Higher-Order Derivatives - Hessian & Curvature

Higher-order derivatives extend first derivatives to capture acceleration, jerk, and beyond, revealing deeper behaviors like concavity and curvature. In AI and machine learning, they form the Hessian matrix, which quantifies the curvature of loss functions, enabling advanced optimization techniques like Newton’s method and informing analyses of training dynamics in neural networks.

This lecture builds on partial derivatives and gradients, exploring second and higher derivatives, Taylor approximations, the Hessian, and their roles in ML. We’ll integrate mathematical foundations with practical applications, supported by intuitions, examples, and implementations in Python and Rust, to illuminate how curvature shapes AI model training and performance.

1. Intuition for Higher-Order Derivatives

First derivative: Slope, rate of change.

Second: Rate of change of slope—concavity. Positive: U-shaped (speeds up), negative: Inverted U (slows down).

Higher: Third (jerk), fourth (snap), etc., model abrupt changes.

ML Connection

In optimization, second derivatives detect minima (positive curvature).
Loss landscapes: Flat regions (low curvature) slow training; sharp (high) risk overshoot.

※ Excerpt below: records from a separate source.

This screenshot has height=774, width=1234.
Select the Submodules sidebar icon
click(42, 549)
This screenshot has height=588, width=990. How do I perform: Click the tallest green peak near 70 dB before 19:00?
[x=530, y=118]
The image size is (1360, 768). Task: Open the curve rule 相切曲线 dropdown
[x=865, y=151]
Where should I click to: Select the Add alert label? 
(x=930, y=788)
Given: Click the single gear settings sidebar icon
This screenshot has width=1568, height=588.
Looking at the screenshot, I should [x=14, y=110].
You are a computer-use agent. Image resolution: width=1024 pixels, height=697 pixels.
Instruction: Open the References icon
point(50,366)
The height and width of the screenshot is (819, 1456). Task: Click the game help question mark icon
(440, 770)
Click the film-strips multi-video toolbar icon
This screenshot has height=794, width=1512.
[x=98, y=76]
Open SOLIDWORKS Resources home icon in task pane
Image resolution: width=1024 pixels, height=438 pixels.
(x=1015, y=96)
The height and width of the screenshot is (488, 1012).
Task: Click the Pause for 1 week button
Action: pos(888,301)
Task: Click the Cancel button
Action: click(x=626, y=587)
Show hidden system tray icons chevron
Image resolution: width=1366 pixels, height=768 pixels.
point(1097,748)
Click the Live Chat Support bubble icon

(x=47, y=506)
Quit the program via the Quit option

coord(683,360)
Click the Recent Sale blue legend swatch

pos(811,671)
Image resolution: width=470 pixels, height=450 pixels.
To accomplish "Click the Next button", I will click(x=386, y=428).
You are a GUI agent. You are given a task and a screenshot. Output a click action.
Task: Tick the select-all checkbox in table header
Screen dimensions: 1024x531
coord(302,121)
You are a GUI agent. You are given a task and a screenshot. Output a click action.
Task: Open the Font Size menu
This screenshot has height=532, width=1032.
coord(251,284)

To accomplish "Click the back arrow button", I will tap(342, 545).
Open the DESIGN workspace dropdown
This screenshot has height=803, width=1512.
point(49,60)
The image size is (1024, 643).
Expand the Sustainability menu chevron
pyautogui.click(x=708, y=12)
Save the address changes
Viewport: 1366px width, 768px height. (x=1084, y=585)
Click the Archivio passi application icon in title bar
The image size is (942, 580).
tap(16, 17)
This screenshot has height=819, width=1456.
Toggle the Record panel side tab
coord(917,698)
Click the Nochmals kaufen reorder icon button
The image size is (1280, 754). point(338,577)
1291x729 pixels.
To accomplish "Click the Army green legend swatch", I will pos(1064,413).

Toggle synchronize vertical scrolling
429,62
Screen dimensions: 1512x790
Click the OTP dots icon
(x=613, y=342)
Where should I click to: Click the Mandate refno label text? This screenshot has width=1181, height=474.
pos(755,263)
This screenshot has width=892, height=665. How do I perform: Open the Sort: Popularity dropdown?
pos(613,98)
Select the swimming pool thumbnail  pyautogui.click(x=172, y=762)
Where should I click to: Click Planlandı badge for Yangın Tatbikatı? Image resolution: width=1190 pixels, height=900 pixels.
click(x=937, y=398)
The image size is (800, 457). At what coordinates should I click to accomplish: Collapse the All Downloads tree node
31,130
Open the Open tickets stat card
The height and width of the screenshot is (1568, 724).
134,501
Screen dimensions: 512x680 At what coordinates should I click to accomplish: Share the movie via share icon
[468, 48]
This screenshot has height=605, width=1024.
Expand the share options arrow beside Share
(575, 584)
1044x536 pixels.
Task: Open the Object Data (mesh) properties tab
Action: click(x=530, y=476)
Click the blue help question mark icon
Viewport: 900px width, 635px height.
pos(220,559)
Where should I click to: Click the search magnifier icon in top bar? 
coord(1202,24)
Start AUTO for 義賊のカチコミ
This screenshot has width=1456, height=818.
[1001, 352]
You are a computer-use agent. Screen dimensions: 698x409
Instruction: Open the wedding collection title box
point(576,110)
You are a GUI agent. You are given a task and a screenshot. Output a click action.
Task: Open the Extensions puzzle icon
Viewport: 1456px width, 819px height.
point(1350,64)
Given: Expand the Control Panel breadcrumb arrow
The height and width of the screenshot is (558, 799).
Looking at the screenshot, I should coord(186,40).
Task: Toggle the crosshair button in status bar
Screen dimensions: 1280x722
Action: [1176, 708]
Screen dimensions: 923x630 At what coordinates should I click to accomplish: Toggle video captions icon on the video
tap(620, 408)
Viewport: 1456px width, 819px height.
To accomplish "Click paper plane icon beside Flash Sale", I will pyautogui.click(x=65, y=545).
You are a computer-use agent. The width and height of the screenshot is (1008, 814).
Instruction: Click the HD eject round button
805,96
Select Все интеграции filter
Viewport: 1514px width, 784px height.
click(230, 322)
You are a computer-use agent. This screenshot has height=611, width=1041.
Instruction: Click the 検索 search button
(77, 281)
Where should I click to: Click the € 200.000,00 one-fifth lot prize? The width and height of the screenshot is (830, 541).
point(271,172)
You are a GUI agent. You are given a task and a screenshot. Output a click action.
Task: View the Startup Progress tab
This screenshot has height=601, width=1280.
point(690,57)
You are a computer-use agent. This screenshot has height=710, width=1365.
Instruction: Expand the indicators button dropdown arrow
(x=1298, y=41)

::: info Higher derivatives peel layers of “how change changes,” like acceleration in physics or curvature in roads. :::

Everyday Example

Position s(t): s’ velocity, s” acceleration, s''' jerk (whiplash feel).

2. Second Derivatives in Single Variable

f”(x) = d/dx [f’(x)] = lim h→0 [f’(x+h) - f’(x)] / h.

Tests: f” >0 concave up (min if f’=0), <0 concave down (max).

Inflection: f”=0 and changes sign.

Examples

f(x)=x^4: f’=4x^3, f”=12x^2 ≥0, global min at 0.
f(x)=sin(x): f”=-sin(x), oscillates.

ML Insight

Quadratic loss approximations use second derivatives for faster convergence.

3. Higher-Order Derivatives Beyond Second

n-th derivative: f^{(n)}(x).

Leibniz rule for products: (uv)^{(n)} = sum_{k=0}^n binom(n,k) u^{(k)} v^{(n-k)}.

Applications

Taylor series: f(x) ≈ sum_{k=0}^n f^{(k)}(a)/k! (x-a)^k.
Error bounds via remainder.

ML Application

Polynomial approximations in models; higher terms capture nonlinearity.

Example: e^x = sum x^k / k!, all derivatives e^x.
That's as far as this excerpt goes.